-- TUGAS YANG DIKERJAKAN --
(1) Menurut teks tentang kedaulatan, apa yang disebut sebagai akar segala permasalahan?
(2) Kutip bagian teks tentang kedaulatan, mulai dari "Sudah terbukti akar" dan berakhir pada "manusia itu sendiri.".

-- TEKS BACAAN --

▬▬▬

Sudah terbukti akar segala permasalahan adalah konsep kedaulatan yang salah sejak awal.  Kedaulatan merupakan kekuasaan tertinggi, mutlak, dan satu-satunya yang memiliki hak untuk mengeluarkan hukumOleh karena itu, kedaulatan memiliki posisi yang sangat strategis dalam kehidupan suatu negara karena menjadi rujukan seluruh warga negara dan memiliki kekuatan hukum untuk memaksa mereka melakukan atau meninggalkan sesuatu. Kedaulatan yang ditempatkan pada tangan manusia, tanpa disadari mengundang bahaya dikemudian hari. Maka sudah sepatutnya penempatan kedaulatan ini diberikan kepada sesuatu yang lebih besar daripada manusia itu sendiri.

▬▬▬

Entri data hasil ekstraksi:
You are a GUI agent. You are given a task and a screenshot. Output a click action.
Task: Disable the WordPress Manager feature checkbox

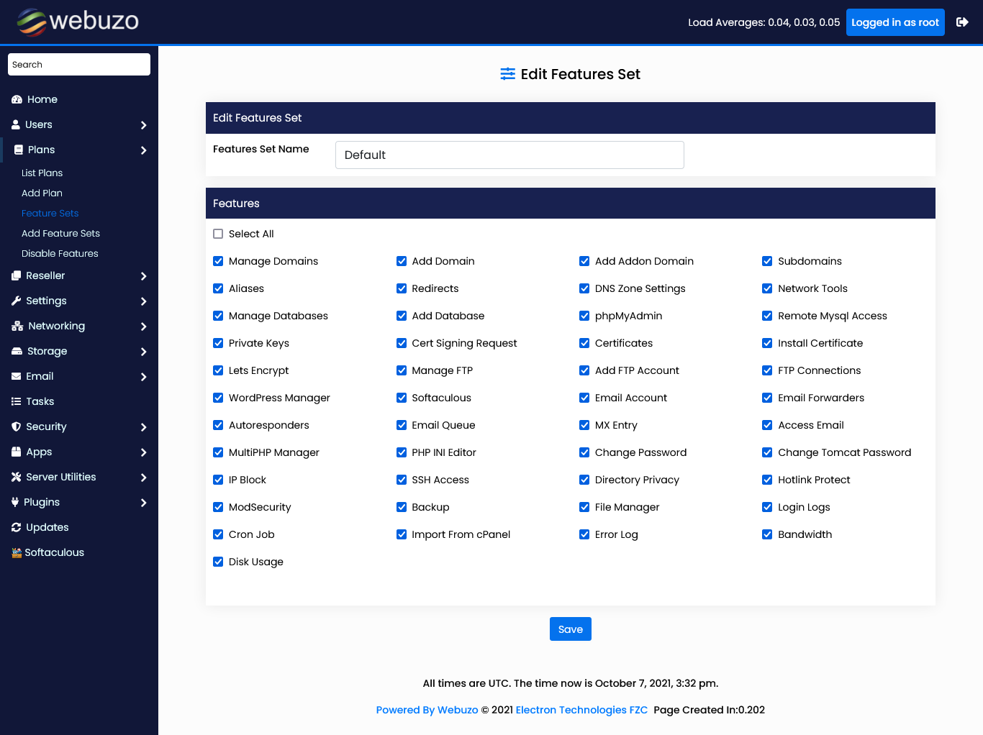coord(218,398)
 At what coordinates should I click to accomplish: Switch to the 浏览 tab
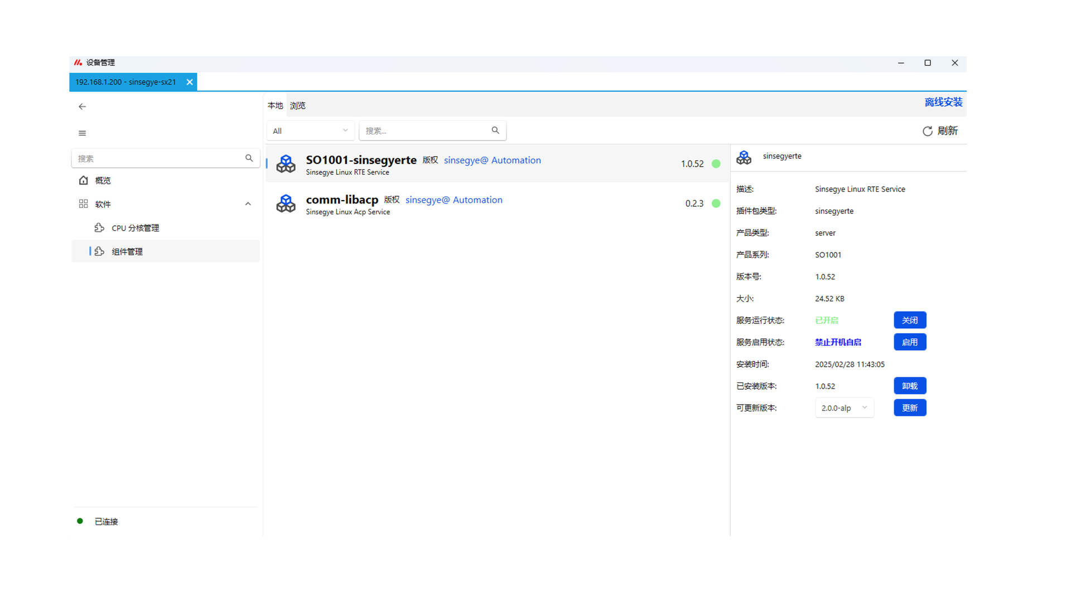(297, 105)

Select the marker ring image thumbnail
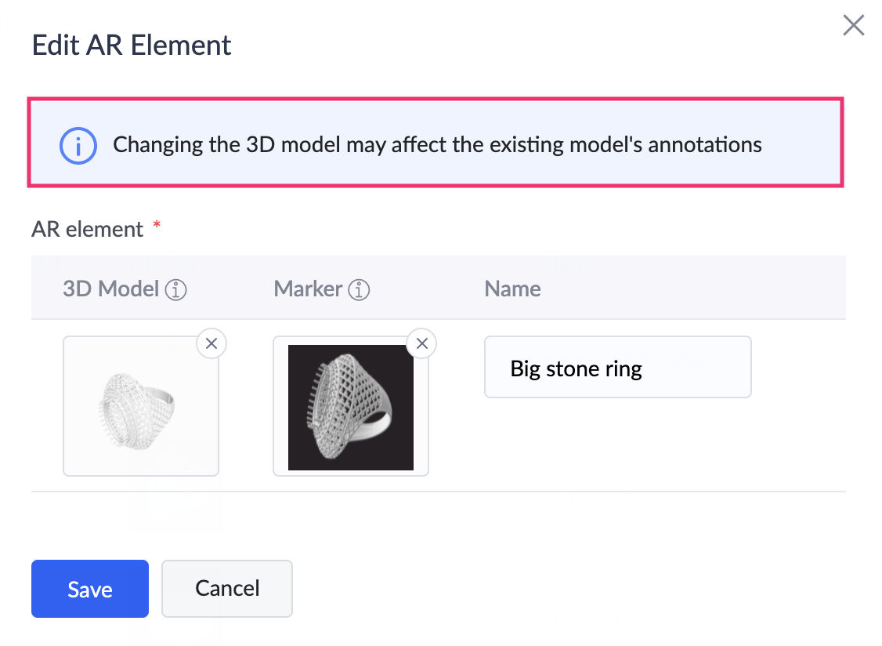coord(351,407)
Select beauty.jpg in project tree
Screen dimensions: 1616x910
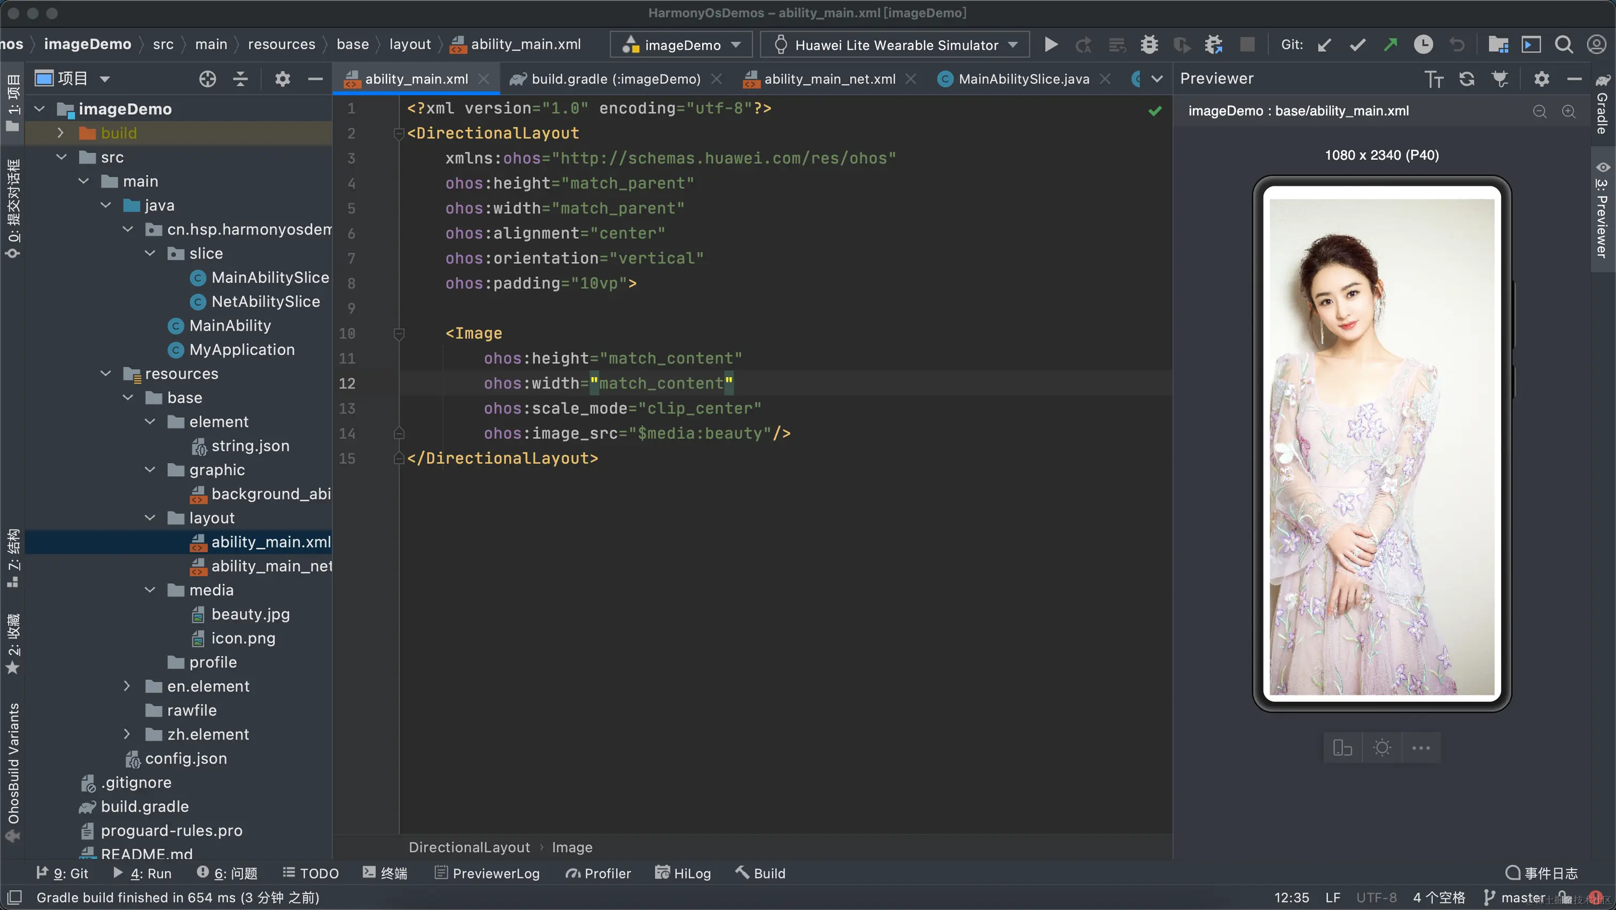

▬▬▬

-- KUNCI JAWABAN --
(1) Konsep kedaulatan yang salah sejak awal.

(2)
Sudah terbukti akar segala permasalahan adalah konsep kedaulatan yang salah sejak awal.  Kedaulatan merupakan kekuasaan tertinggi, mutlak, dan satu-satunya yang memiliki hak untuk mengeluarkan hukumOleh karena itu, kedaulatan memiliki posisi yang sangat strategis dalam kehidupan suatu negara karena menjadi rujukan seluruh warga negara dan memiliki kekuatan hukum untuk memaksa mereka melakukan atau meninggalkan sesuatu. Kedaulatan yang ditempatkan pada tangan manusia, tanpa disadari mengundang bahaya dikemudian hari. Maka sudah sepatutnya penempatan kedaulatan ini diberikan kepada sesuatu yang lebih besar daripada manusia itu sendiri.